The morning run at YouTube was forsaken, replaced by whatever rowing or cycling or break-dancing was being shown.
There were occasional bursts of interest through the day, directed largely at Simone Biles, but where it really came to life was in the evening time.
Whatever wasn’t done by half-seven didn’t get done until the news came on at 10pm.
Imagine that seven-year-old grows up in a world where Paris 2024 becomes a normal Olympic Games for Ireland.
That it only ever gets better from this day forth.
Truth be told, the Olympic Games have often bypassed me.
A background event, not one to be consumed whole by.
Part of that, and I didn’t even really realise it until this time around, was the fact that so many of the Irish competitors were hidden from view.
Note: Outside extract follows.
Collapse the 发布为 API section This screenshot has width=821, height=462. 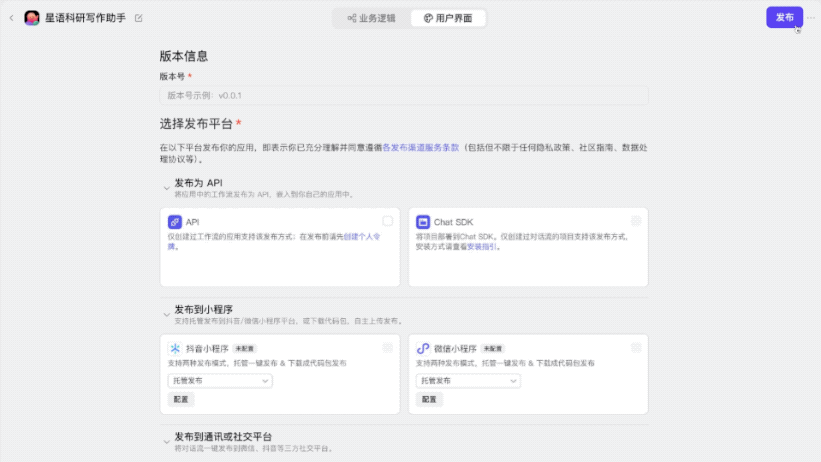pyautogui.click(x=166, y=187)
The one saving grace of being unable to watch Paris on RTÉ in the north was that the green vest was present in so many finals that you couldn’t have missed them.
The norm for an Irish sprinter has always been to show up for their heat and try to make a lifetime best but ultimately come fourth or fifth or sixth at best. Five seconds of fame rather than five minutes.
Irish swimmers don’t make Olympic finals, let alone openly talk about expecting to win them.
They don’t win back-to-back gold medals in anything.
Those are the trends of history that Rhasidat Adeleke and Daniel Wiffen and Kellie Harrington have bucked.
Why shouldn’t we aim higher?
The Olympic Games of 2024 have changed everything about how we should look at ourselves as a sporting country.
In the gold and silver and bronze that hung from their neck, the tears that ran down their faces as they smiled up at the tricolour, there was an immediacy to the sensation of victory.
But if things are done right then the legacy of Paris 2024 will be the summers of 2036 and 2048 and forevermore.
Winning at the Olympics is no longer a spectator sport for Ireland.
It is something we’re now part of as a country.
This is a party we want to stay at.
Physical education remains criminally undervalued and misunderstood in terms of the school curriculum.
It’s on the timetable, loosely encouraged for those that are happy enough playing a mainstream sport.
If it wasn’t for the GAA providing coaches and its members that teach taking school teams, you’d dread to think how little physical activity school would offer.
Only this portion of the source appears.